6.) The ability to shake off zombies (I know, I know, it's all in the name of team-play, but being stuck on the ground INDEFINITELY until people come and help you is implausible and LAME)
7.) Levels that require you to split into 2 groups of 2.


This list of features would take a team of decent amateurs (read, mod creators) less than a month of part time work to put together.

I'll give Valve one thing from the Video, I'm glad to see daytime levels.


EDIT: So I'm not the only one angry.
Apparently upwards of 5000 Valve fans took the time to verbalize there annoyance. They have the right idea, the additions we are seeing in L4D2 deserve to fall into the "content" update or "expansion pack" category. They simply aren't new-game-worthy.

EDIT2: If you're annoyed, join the L4D2 boycott group on steam (link in the article above).

Thursday, May 21, 2009

giving the truth some facetime

Ars technica has been letting cox and other ISPs use their site as a sortof forum. I dissaprove, so I want to do my meagre part to let DSLreports get some cross web coverage.
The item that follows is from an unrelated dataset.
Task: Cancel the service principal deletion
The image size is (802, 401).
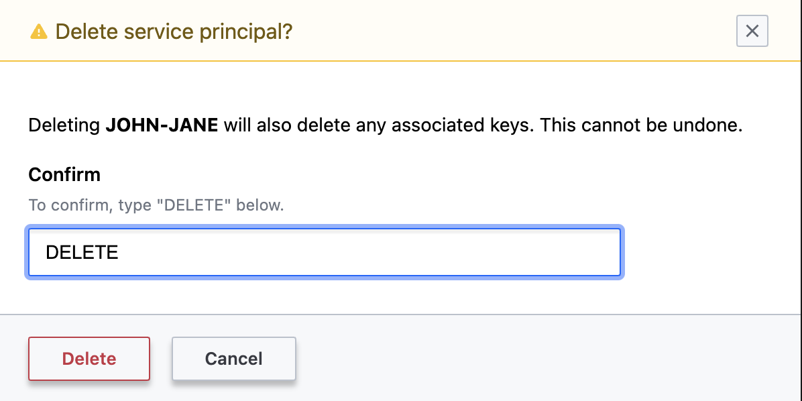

"Like every other cable executive, McSlarrow doesn't provide, and Ars doesn't press for, hard data justifying why a move away from the flat-rate billing model is even necessary in the first place -- given the costs to provide broadband are dropping, growth rates are easily manageable, and DOCSIS 3.0 upgrades are relatively inexpensive. We've repeatedly debunked the "Exaflood" as a public relations stunt by broadband carriers and their PR tendrils, yet Mcslarrow quickly trots it out as example number one as to why such "experiments" were necessary."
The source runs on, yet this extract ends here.